- Extracted information -
---

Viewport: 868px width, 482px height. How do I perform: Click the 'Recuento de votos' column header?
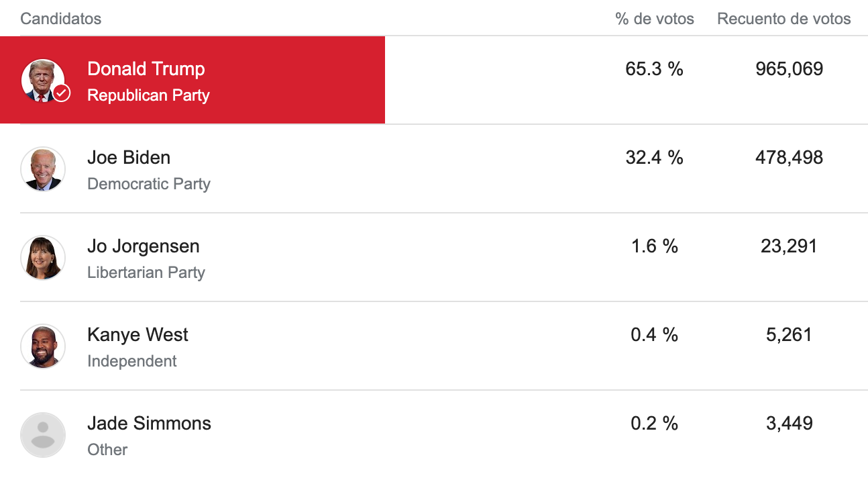(x=783, y=19)
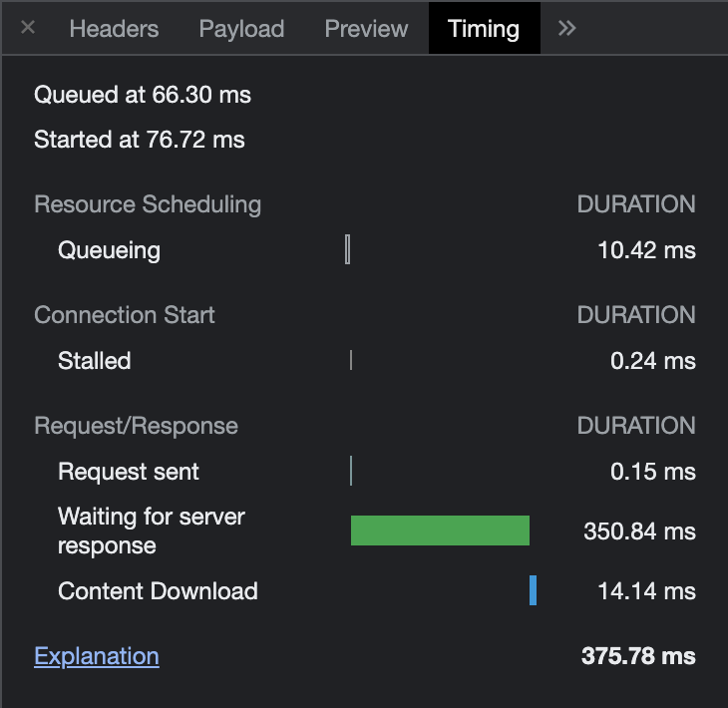
Task: Click the Queueing timing bar
Action: coord(348,249)
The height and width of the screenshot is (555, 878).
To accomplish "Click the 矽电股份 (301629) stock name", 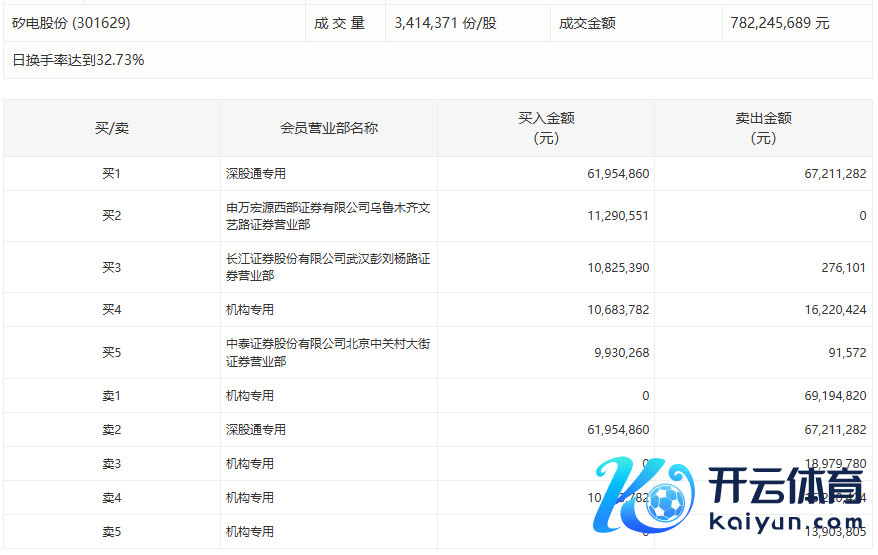I will click(x=71, y=22).
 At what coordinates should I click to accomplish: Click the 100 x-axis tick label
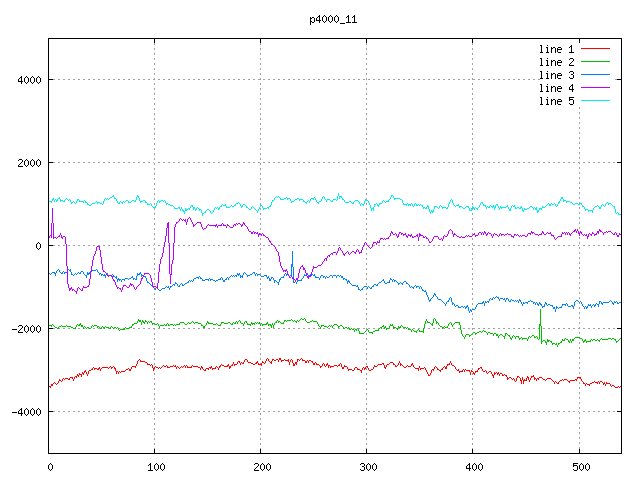tap(155, 466)
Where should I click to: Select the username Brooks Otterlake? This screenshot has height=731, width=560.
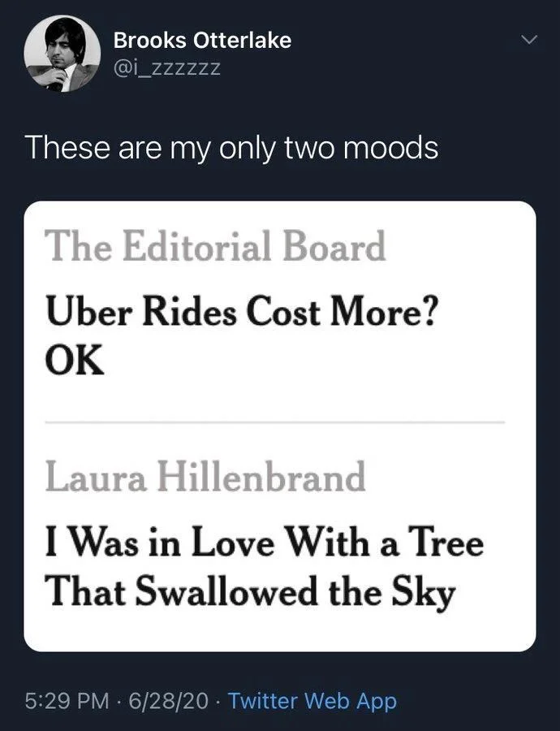click(203, 38)
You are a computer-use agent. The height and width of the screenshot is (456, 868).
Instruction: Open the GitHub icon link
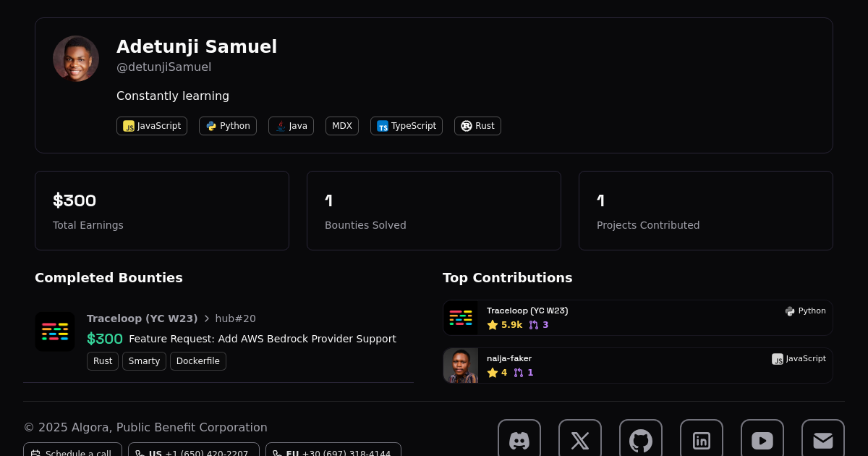tap(641, 440)
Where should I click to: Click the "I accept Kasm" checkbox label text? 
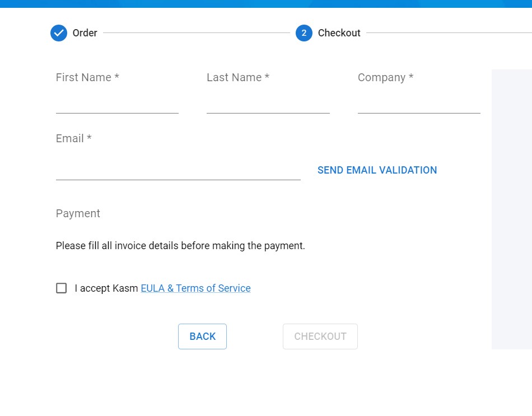106,288

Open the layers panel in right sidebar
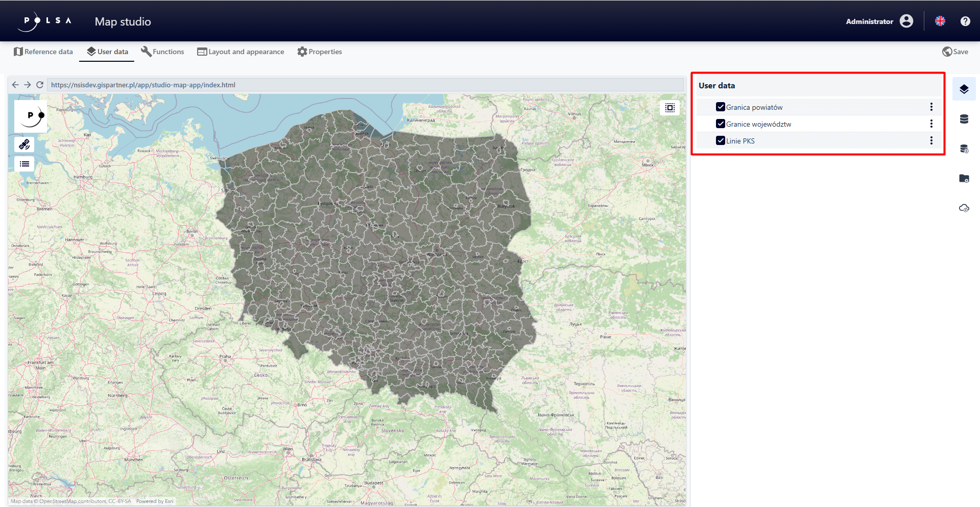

---

- Your objective -
Quote, word for word and nothing more, every line from the line with "Where should I click to: Select" to the end of the entries, including both ends; skip any pictures.

- Completed exercise -
Where should I click to: Select the username Brooks Otterlake? This screenshot has height=731, width=560.
click(203, 38)
You are a computer-use agent. The height and width of the screenshot is (456, 868).
Instruction: Open the GitHub icon link
tap(641, 440)
Where should I click to: Click the "I accept Kasm" checkbox label text? 
106,288

Open the layers panel in right sidebar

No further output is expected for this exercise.